»»

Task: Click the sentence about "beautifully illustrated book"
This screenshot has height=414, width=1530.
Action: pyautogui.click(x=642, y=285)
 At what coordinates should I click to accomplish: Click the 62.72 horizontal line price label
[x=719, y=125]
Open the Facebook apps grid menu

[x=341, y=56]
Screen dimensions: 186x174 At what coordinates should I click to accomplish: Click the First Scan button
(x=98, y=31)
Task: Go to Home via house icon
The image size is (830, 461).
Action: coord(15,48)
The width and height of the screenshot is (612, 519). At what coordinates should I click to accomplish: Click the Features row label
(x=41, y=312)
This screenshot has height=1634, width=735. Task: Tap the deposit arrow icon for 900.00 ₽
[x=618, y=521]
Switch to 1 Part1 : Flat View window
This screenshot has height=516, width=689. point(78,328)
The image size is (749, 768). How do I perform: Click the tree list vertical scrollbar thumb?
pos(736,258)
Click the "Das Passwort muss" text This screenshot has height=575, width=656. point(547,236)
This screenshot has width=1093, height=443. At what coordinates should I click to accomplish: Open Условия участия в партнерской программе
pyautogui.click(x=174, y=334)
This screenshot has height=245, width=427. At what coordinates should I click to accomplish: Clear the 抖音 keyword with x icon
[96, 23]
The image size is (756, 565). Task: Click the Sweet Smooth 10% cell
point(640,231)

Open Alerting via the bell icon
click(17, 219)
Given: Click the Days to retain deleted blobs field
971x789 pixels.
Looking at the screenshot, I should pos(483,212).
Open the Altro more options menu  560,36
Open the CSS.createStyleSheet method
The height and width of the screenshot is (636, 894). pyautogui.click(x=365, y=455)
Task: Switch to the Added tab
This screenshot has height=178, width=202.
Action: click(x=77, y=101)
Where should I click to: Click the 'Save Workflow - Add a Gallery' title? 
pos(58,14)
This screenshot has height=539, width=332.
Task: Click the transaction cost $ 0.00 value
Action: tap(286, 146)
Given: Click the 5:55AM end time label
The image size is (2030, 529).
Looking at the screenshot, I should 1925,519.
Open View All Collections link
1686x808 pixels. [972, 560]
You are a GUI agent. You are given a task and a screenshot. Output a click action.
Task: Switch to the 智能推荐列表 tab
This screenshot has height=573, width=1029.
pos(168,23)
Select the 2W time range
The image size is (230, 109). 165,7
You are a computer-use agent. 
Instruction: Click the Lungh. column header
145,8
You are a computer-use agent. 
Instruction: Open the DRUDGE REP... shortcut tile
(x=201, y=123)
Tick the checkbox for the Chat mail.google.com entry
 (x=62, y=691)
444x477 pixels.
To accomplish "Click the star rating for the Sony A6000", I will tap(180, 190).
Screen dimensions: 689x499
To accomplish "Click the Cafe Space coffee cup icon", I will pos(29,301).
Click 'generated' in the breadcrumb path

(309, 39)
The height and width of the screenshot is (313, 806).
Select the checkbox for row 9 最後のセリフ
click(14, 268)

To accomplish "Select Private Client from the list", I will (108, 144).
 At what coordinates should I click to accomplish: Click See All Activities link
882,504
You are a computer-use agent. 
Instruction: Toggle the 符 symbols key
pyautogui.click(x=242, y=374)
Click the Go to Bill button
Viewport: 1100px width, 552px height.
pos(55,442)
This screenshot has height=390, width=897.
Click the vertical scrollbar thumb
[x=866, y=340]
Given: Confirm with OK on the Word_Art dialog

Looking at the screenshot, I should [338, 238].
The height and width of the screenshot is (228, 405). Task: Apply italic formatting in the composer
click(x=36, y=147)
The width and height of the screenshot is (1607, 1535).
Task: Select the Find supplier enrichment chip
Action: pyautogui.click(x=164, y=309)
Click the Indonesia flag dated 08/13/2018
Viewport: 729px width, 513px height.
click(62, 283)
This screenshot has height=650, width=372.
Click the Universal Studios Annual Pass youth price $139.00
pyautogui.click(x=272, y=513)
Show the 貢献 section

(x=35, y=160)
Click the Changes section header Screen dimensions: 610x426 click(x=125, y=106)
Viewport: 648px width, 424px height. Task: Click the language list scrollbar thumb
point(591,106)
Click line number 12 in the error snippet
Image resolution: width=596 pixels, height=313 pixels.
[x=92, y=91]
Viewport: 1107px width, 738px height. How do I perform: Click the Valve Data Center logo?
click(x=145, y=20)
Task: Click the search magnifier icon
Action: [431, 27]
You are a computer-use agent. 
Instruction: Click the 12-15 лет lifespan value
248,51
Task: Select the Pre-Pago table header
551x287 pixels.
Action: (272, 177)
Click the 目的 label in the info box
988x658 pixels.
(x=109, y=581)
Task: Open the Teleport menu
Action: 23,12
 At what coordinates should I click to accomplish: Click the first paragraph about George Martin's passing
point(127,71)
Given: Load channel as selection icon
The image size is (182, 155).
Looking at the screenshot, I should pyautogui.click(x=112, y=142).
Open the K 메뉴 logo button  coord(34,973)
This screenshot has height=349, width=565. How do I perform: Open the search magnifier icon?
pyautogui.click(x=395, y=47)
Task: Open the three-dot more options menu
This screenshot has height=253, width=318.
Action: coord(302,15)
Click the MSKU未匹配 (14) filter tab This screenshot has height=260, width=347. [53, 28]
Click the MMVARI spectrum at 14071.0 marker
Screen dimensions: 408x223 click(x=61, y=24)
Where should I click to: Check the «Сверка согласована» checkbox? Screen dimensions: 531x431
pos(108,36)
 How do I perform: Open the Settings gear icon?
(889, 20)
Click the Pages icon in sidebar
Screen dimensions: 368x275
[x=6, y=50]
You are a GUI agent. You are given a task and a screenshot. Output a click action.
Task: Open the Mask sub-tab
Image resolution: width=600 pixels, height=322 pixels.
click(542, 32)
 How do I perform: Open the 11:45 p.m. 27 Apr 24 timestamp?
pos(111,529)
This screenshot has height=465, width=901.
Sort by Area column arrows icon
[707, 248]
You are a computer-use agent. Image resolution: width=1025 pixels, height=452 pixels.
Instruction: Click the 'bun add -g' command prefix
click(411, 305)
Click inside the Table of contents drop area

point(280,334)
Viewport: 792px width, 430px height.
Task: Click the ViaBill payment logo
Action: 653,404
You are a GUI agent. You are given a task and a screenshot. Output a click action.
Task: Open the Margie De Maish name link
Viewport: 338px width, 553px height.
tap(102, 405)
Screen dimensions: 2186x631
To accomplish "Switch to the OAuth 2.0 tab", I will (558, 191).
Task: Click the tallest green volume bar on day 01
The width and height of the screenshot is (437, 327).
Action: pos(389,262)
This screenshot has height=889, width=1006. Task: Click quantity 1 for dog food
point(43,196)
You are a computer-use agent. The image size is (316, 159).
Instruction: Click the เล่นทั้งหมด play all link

««

◆ Aim of the exercise:
From the listing above, the lines starting with the one that has "This screenshot has height=390, width=897." and running through the one that has "This screenshot has height=650, width=372." should be copied exactly, ends included.

◆ Result of the task:
This screenshot has height=390, width=897.
Click the vertical scrollbar thumb
[x=866, y=340]
Given: Confirm with OK on the Word_Art dialog

Looking at the screenshot, I should [338, 238].
The height and width of the screenshot is (228, 405). Task: Apply italic formatting in the composer
click(x=36, y=147)
The width and height of the screenshot is (1607, 1535).
Task: Select the Find supplier enrichment chip
Action: pyautogui.click(x=164, y=309)
Click the Indonesia flag dated 08/13/2018
Viewport: 729px width, 513px height.
click(62, 283)
This screenshot has height=650, width=372.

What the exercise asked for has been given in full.